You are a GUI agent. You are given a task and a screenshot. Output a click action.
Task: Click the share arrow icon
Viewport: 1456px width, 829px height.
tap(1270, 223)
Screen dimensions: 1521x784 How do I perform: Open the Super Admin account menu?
* * *
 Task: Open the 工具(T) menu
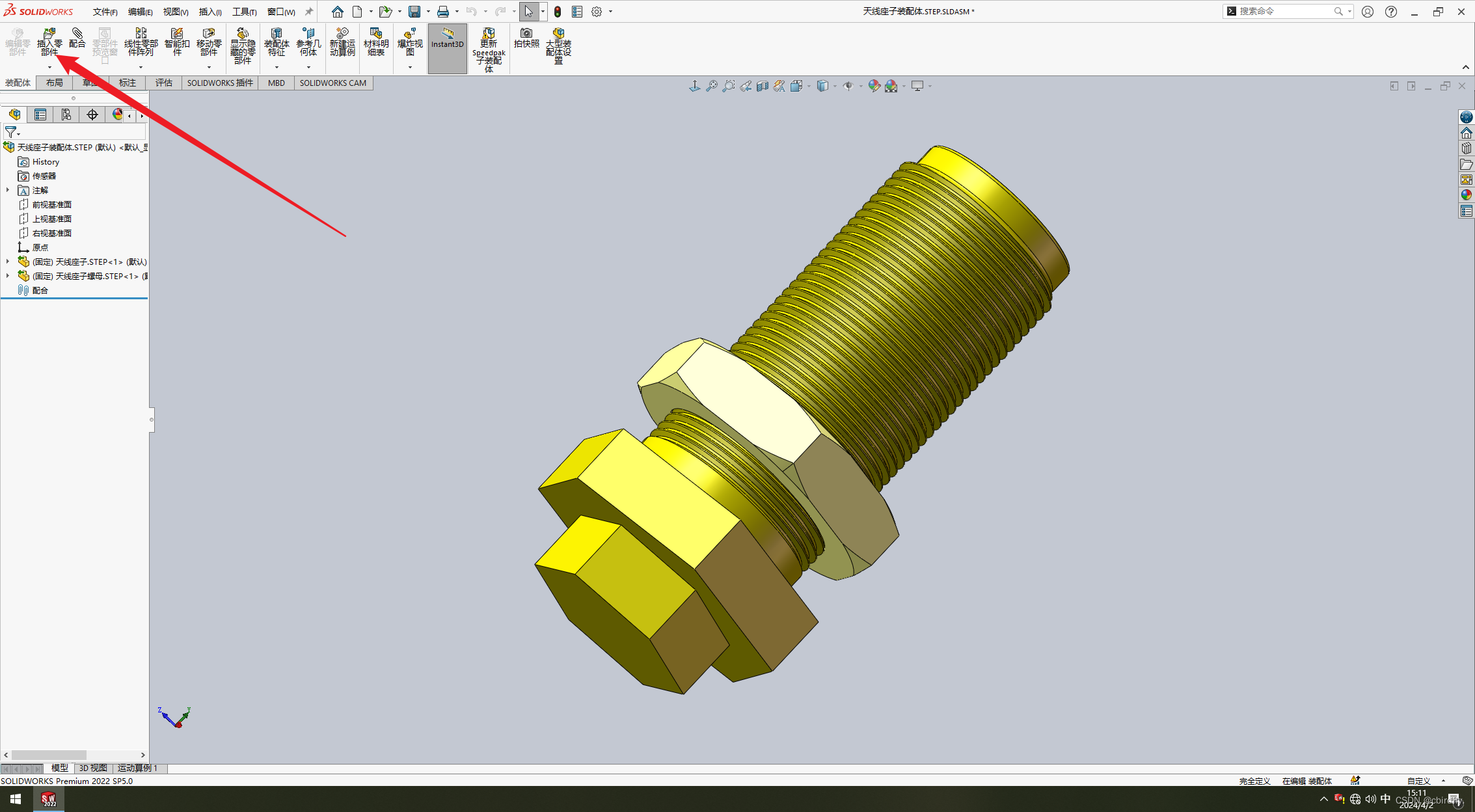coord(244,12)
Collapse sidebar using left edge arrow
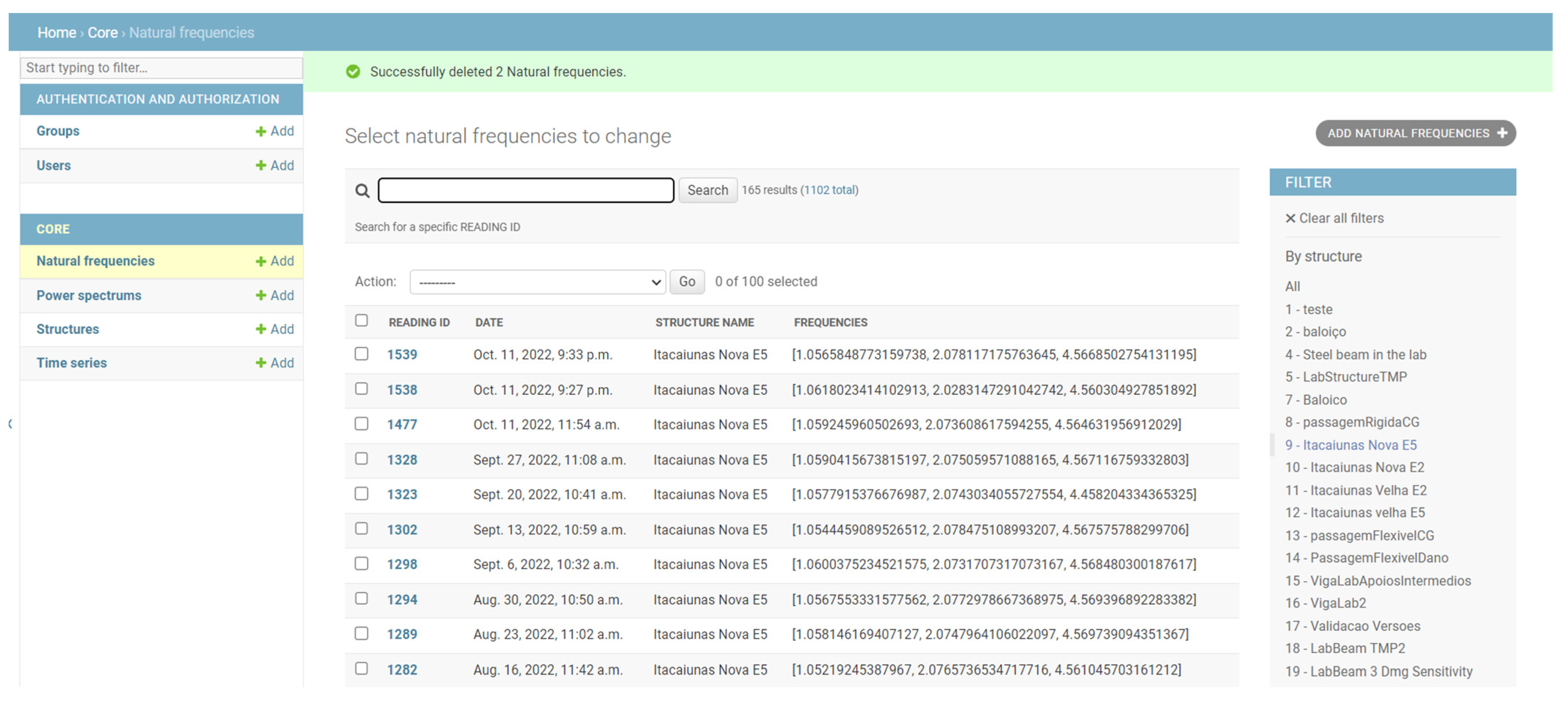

Your instructions.
Beginning with the line above that has "Task: Open the 工具(T) menu" and going on through the line that has "Collapse sidebar using left edge arrow", retype every line exactly and add nothing else; drop the pictures.

Task answer.
 Task: Open the 工具(T) menu
coord(244,12)
Collapse sidebar using left edge arrow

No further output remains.